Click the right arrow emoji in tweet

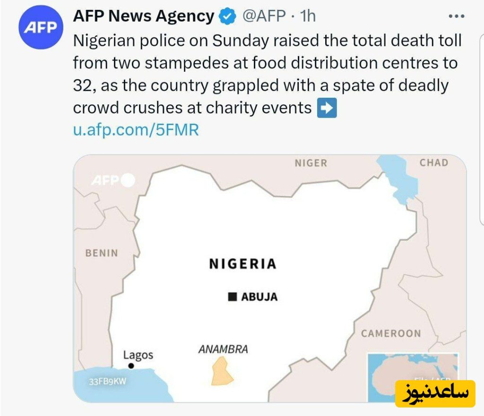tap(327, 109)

______

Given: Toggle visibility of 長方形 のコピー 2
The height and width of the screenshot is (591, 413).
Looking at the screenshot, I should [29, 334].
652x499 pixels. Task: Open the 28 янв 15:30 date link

______

Copy the records from the line with "Given: Toggle visibility of 長方形 のコピー 2" up to and including the line with "652x499 pixels. Task: Open", changing "date link" to "timestamp link" and leaving everything else the same.

(SOLUTION TO THIS EXERCISE)
Given: Toggle visibility of 長方形 のコピー 2
The height and width of the screenshot is (591, 413).
Looking at the screenshot, I should [29, 334].
652x499 pixels. Task: Open the 28 янв 15:30 timestamp link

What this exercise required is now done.